Time was when two home defeats in a week would have barely warranted comment in the pubs and clubs close to Rochdale's Spotland ground. They are, after all, a club who have spent all bar five of the past 51 years in the bottom tier of the Football League. When they were last promoted – for the only time in their history – Richard Nixon had just been elected to the White House.
But expectations have grown higher lately. The current squad have reached the League Two play-offs twice in a row, and began yesterday's match second in the table, with a chance to claim top place for the first time.
A result that instead elevated Chesterfield to fourth place and allowed Dagenham & Redbridge to take over from Bournemouth in first therefore left the home crowd deflated, particularly after their midweek exit from the FA Cup at the hands of their now non-League first-round opponents, Luton.

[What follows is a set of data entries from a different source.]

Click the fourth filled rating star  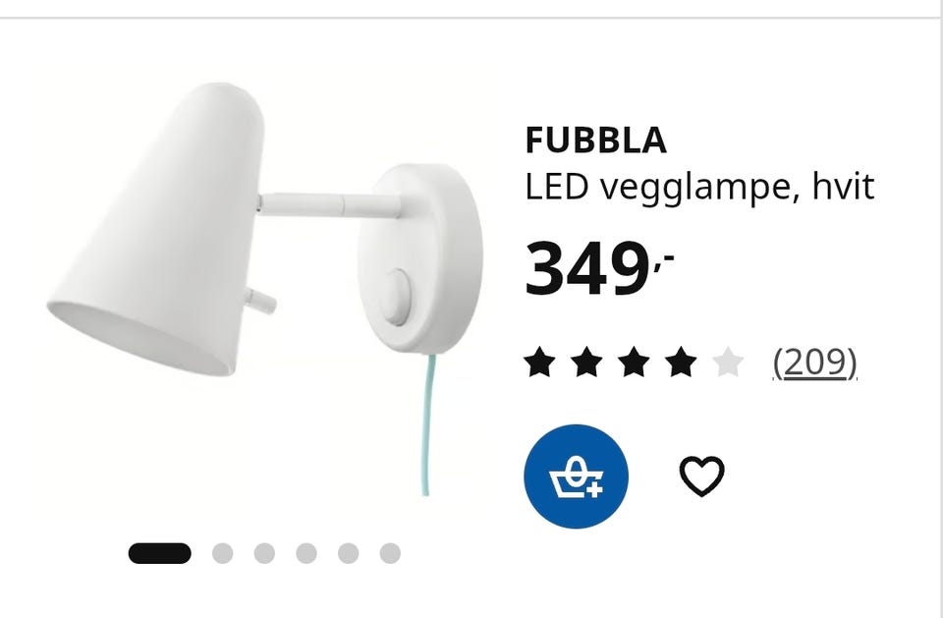click(681, 363)
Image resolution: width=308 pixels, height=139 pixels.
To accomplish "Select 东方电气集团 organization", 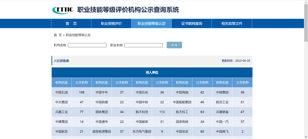I will click(142, 132).

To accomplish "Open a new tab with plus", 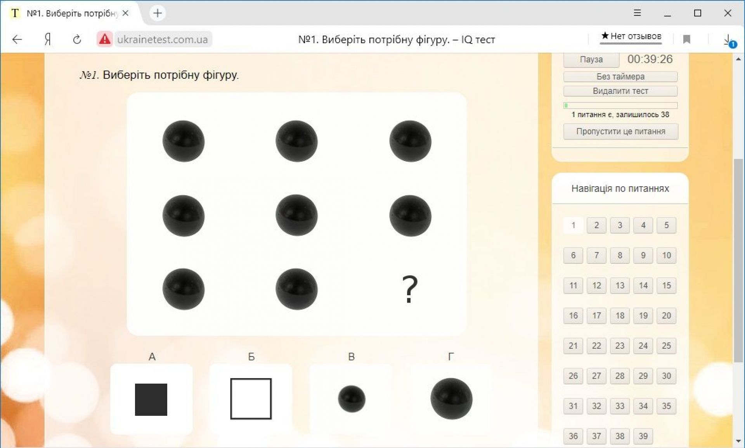I will 158,13.
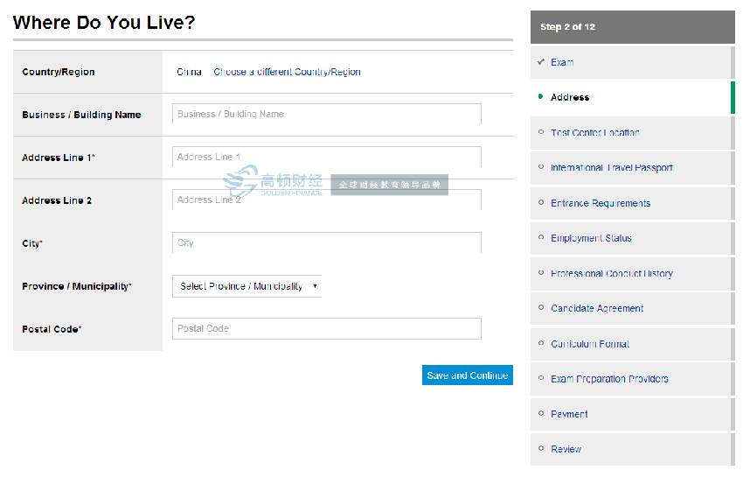Viewport: 743px width, 484px height.
Task: Open the Test Center Location step
Action: (594, 133)
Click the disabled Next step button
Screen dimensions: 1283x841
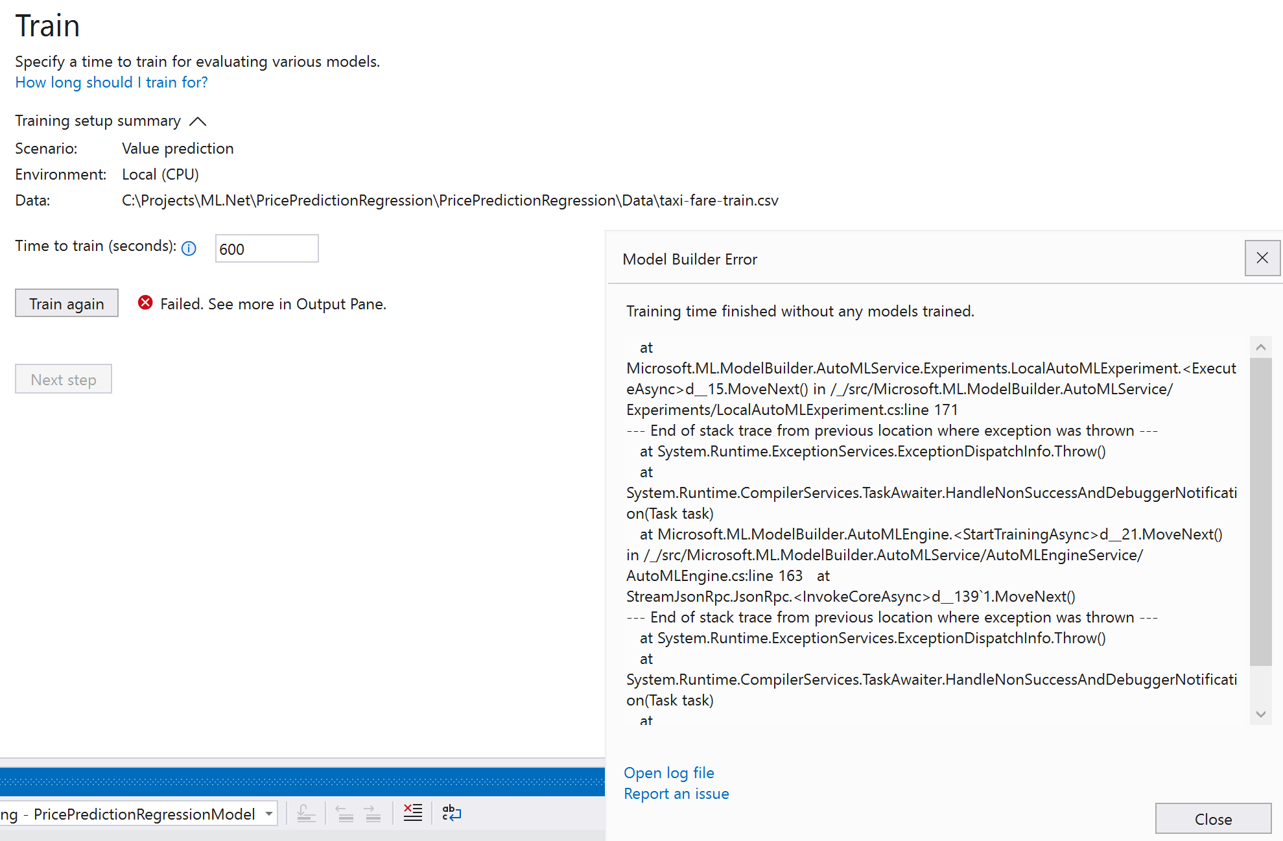coord(63,379)
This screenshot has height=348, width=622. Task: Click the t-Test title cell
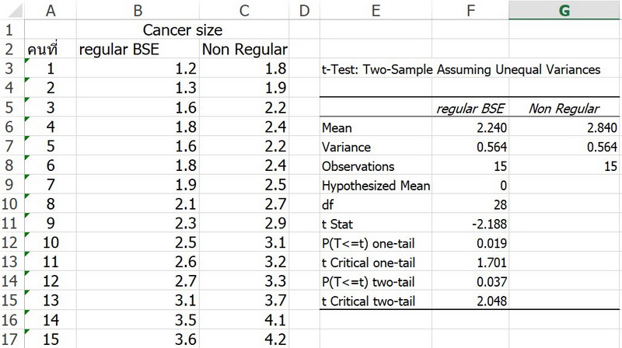(461, 69)
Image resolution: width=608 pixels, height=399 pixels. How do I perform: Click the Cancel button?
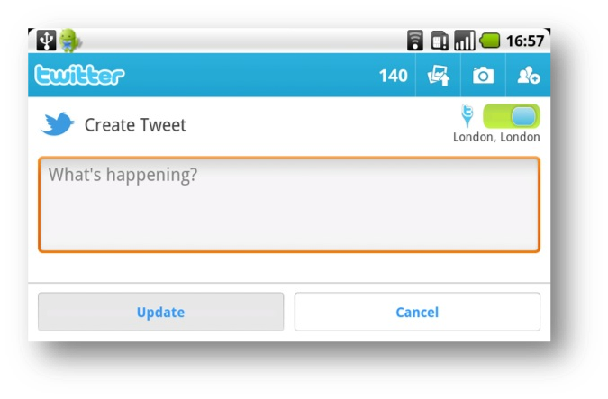click(417, 312)
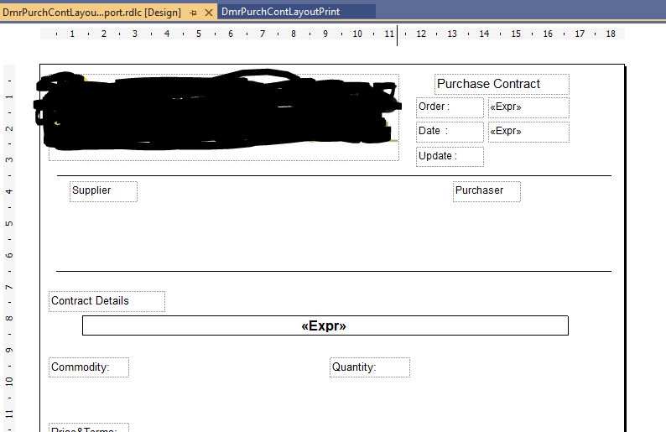Select the Price&Terms: label textbox
This screenshot has height=432, width=666.
pos(89,428)
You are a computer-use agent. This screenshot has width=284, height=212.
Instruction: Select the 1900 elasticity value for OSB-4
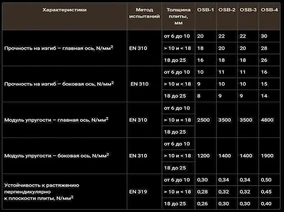[x=267, y=156]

It was a disappointment too, of course, for their manager, Keith Hill, who had seen his side recover from Jack Lester's first-half double strike with two goals of their own, from the striker Chris O'Grady and defender Craig Dawson soon after half-time. At 2-2, they looked the more likely winners, only for Dave Perkins to restore the lead for John Sheridan's team, defying the tendency for the manager of the month award to be a curse. Sheridan pipped Hill to claim that prize for October last week.
Yet it does not alter the fact of Rochdale's progress since Hill took charge in December 2006, nor temper the belief that they can go one better and win that first promotion since 1969, in doing so confirming the 40-year-old Hill's emergence as a young English manager with a bright future. Promoted from youth-team coach to succeed Steve Parkin, the former Blackburn Rovers defender attributes his success among other things to hard work and the lessons learned from Ray Harford, who was coach under Kenny Dalglish, as part of the Rovers side who won promotion to the Premier League in 1992.
"Ray paid a lot of attention to planning and organising and myself and David Flitcroft, my assistant, have worked from day one on a plan to succeed," Hill said.
"We share the same philosophy in that we want the team to play football of the kind we like to watch and we have built on that, along with recruiting the right kind of players. Although the club do not have a lot of debt we are not in a position to compete for players who are going to cost money, but we have found the colleges and local non-League scene to be an untapped source of talent." The 11 Rochdale players on the field at full-time had an average age of 22.
Hill had ambitions to be a manager even before he left Ewood Park for Plymouth in 1992, and began collecting coaching certificates at 27, while he was at Spotland as a player. But he wonders if his management career would have taken off had Rochdale not taken a chance on him.
"As a journeyman player, it can be hard to break in," he said. "But I don't resent seeing high-profile names walk straight into jobs. I've learned a lot myself in the last three years and I have the experience now to manage at a higher level. It is more satisfying too, probably, when you have earned success through your own hard work."